Supplementary Material for: Optimal use of serum leucine-rich alpha-2 glycoprotein as a biomarker for small bowel lesions of Crohn's disease

Introduction A large proportion of small bowel lesions in Crohn’s disease (CD) may exist beyond the reach of ileocolonoscopy and there is no gold standard imaging modality to screen them, suggesting the need for optimal biomarkers. We aimed to compare the usefulness of C-reactive protein (CRP), faecal calprotectin (FC), and leucine-rich alpha-2 glycoprotein (LRG) in determining small bowel lesions of CD. Methods This was a cross-sectional observational study.

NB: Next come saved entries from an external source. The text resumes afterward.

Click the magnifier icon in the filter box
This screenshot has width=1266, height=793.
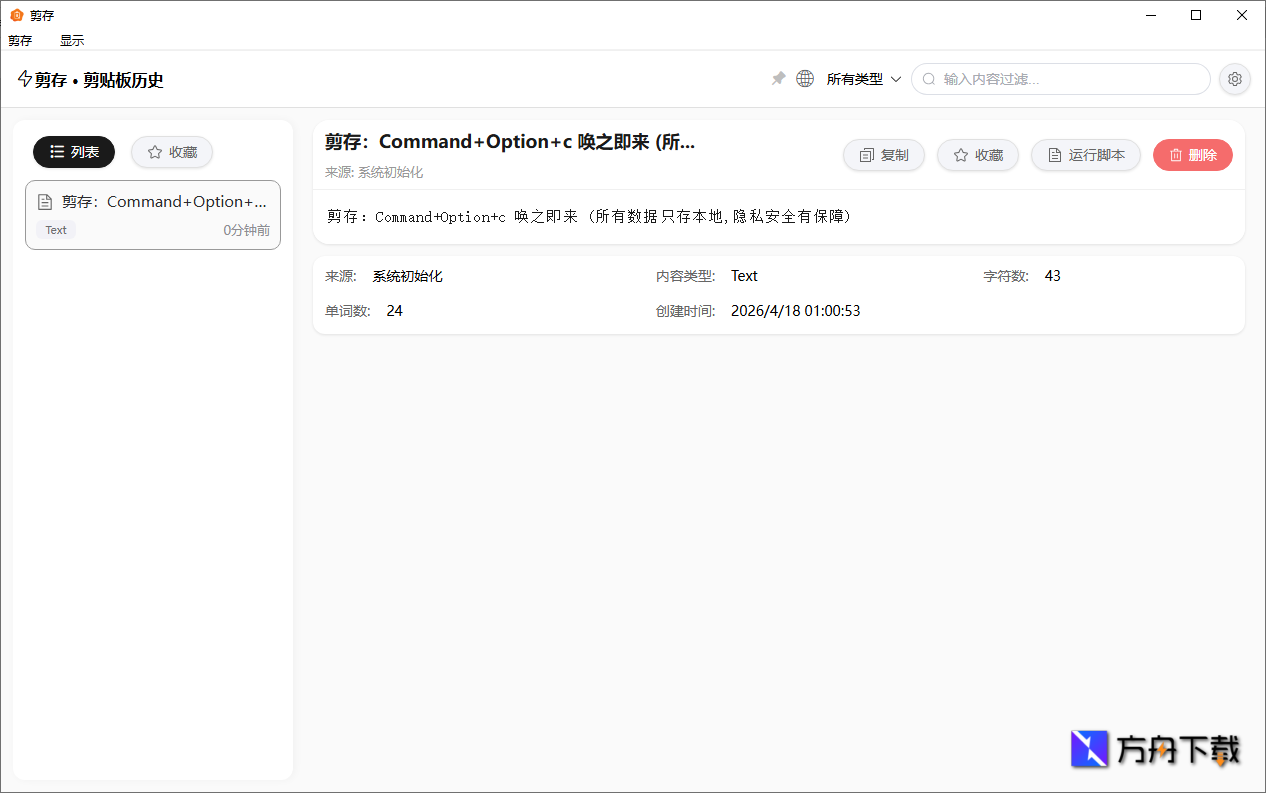click(927, 78)
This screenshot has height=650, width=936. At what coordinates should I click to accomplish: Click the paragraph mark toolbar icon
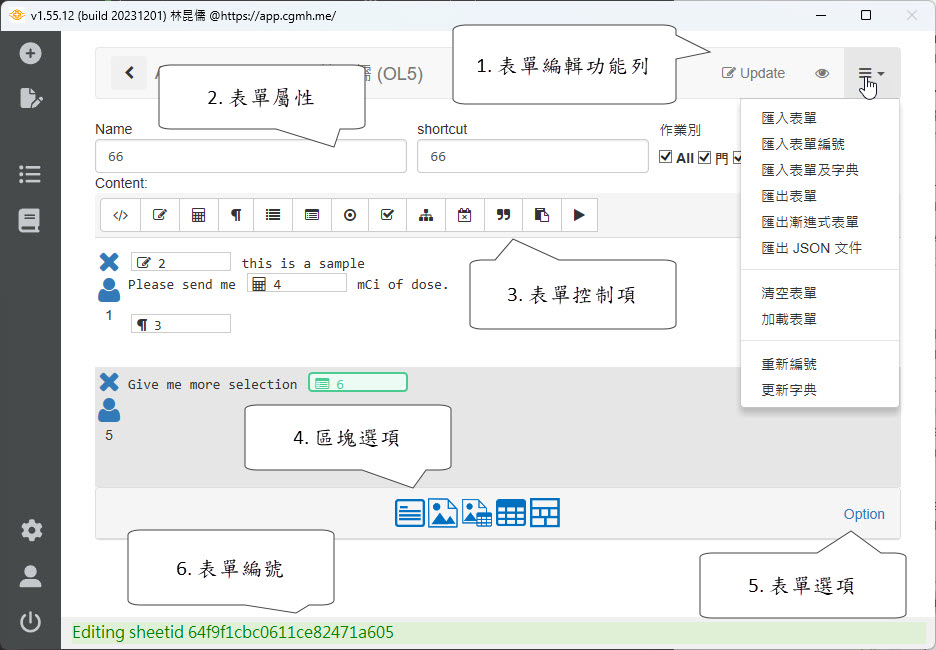tap(236, 215)
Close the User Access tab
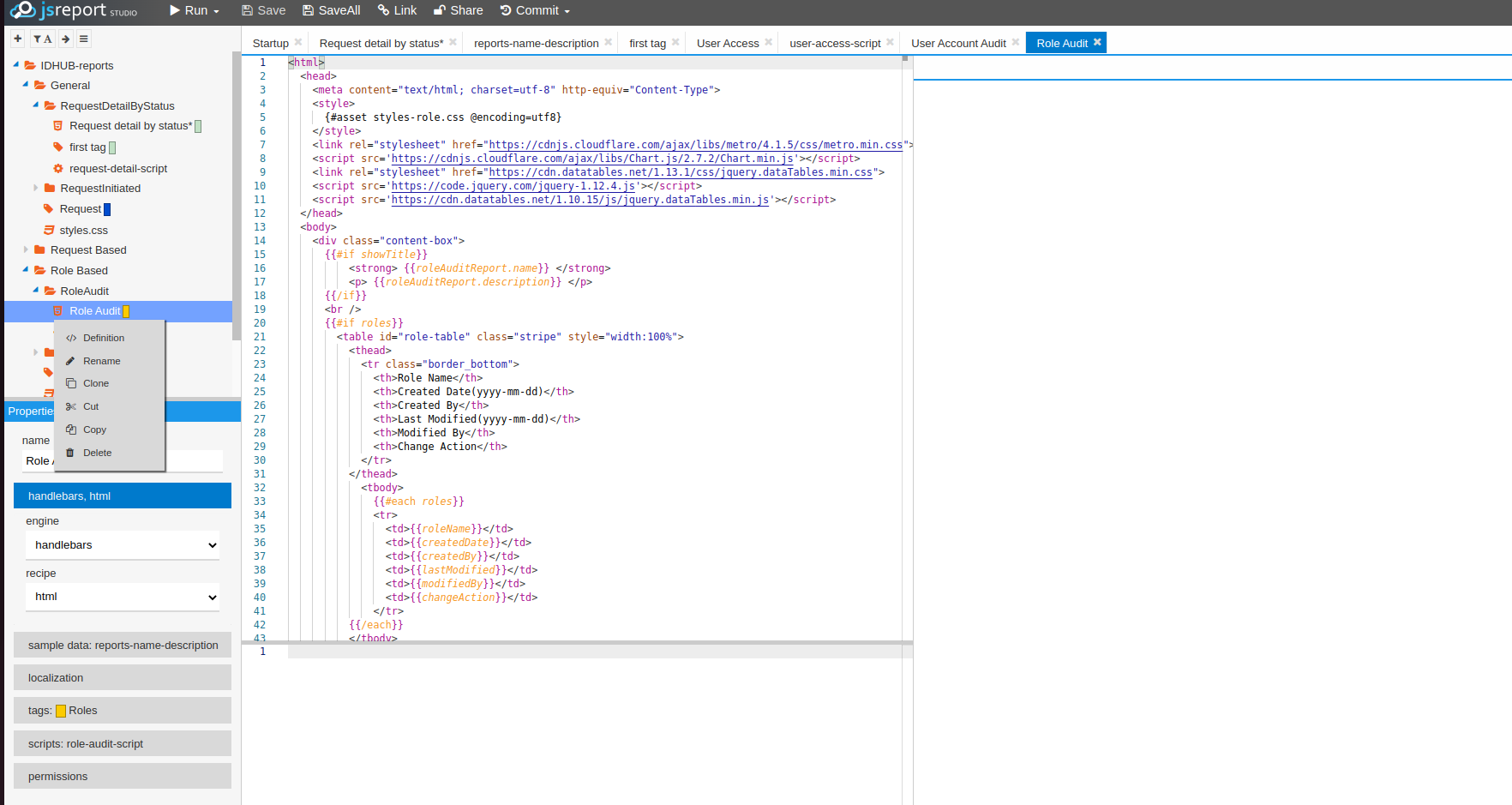Viewport: 1512px width, 805px height. click(x=768, y=42)
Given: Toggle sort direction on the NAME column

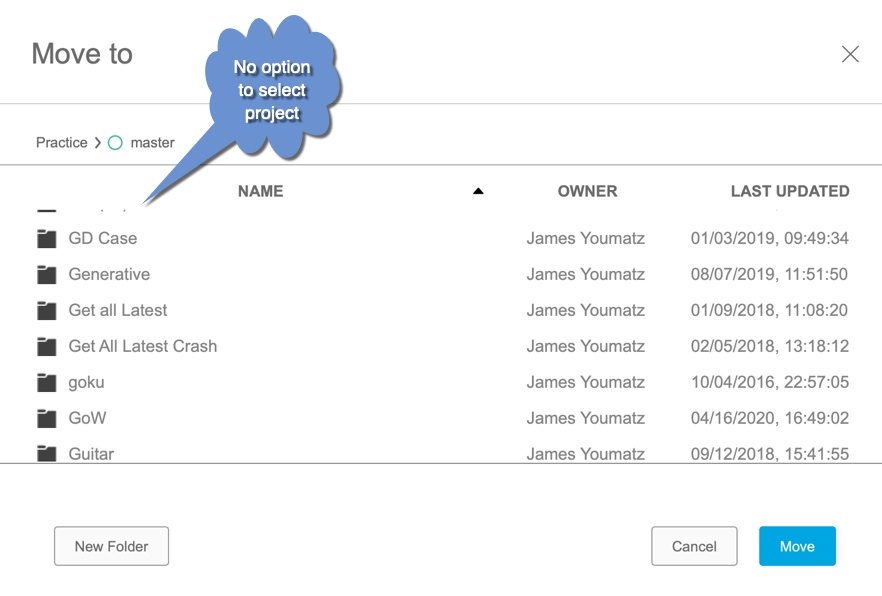Looking at the screenshot, I should (478, 190).
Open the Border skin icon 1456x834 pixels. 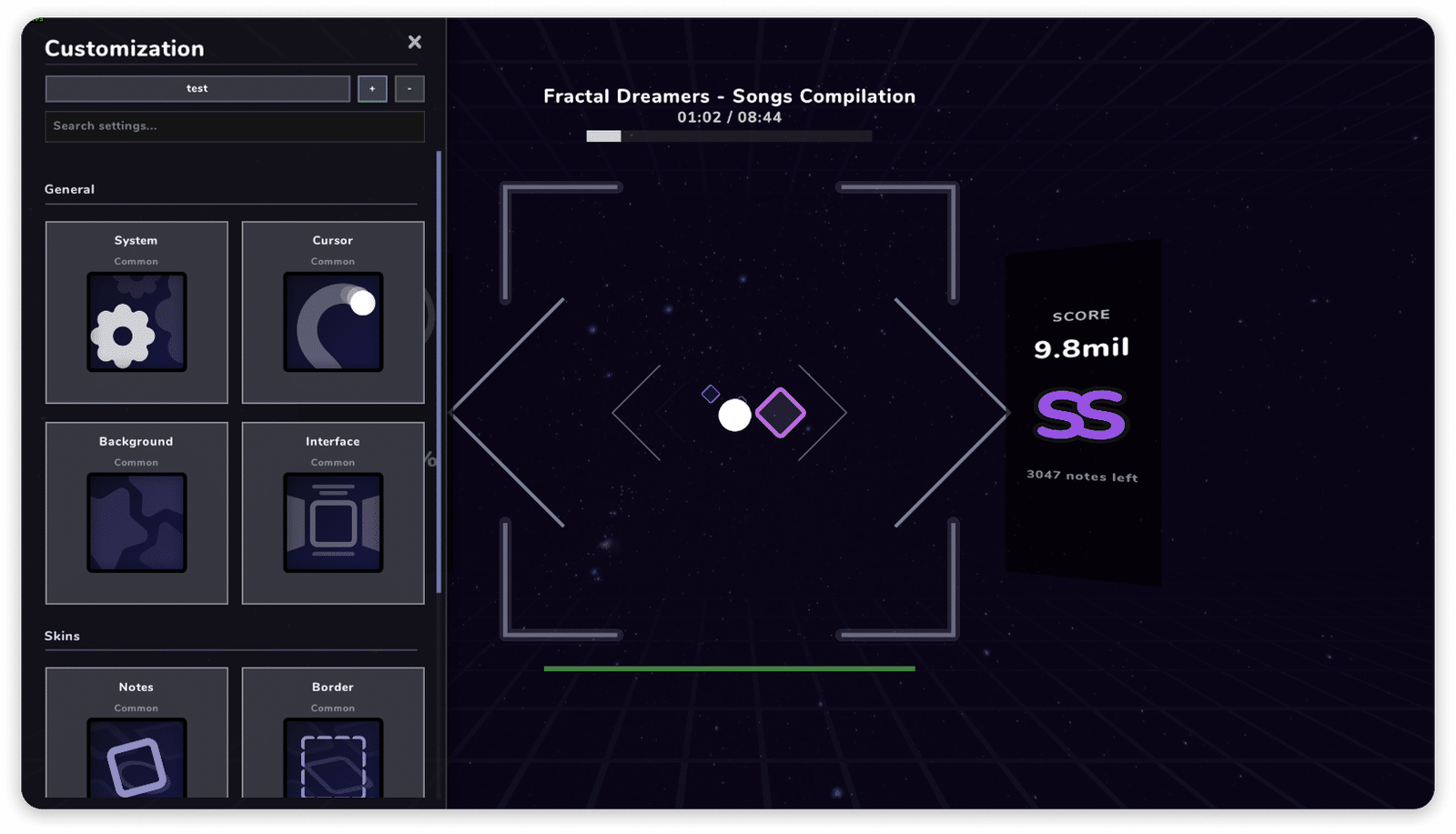click(x=333, y=759)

CRP, FC, and LRG were prospectively measured in patients with quiescent CD who underwent imaging examinations (capsule or balloon-assisted endoscopy, magnetic resonance enterography, or intestinal ultrasound) selected by the physician in clinical practice. Mucosal healing (MH) of the small bowel was defined as a lack of ulcers. Patients with a Crohn’s disease activity index > 150 and active colonic lesions were excluded. Results A total of 65 patients (27, MH; 38, small bowel inflammation) were analysed. The area under the curve (AUC) of CRP, FC, and LRG was 0.74 (95% confidence interval 0.61-0.87), 0.69 (0.52-0.81), and 0.77 (0.59-0.85), respectively. The AUC of FC and LRG in a subgroup of 61 patients with CRP < 3 mg/l (26, MH; 32, small bowel inflammation) was 0.68 (0.50-0.81), and 0.74 (0.54-0.84), respectively. The cut-off of 16 μg/ml of LRG showed the highest positive predictive value of 1.00 with specificity of 1.00 while negative predictive value was highest (0.71) with sensitivity of 0.89 at the cut-off of 9 μg/ml. Discussion/Conclusion LRG can accurately detect and/or exclude the small bowel lesions by two cut-off values.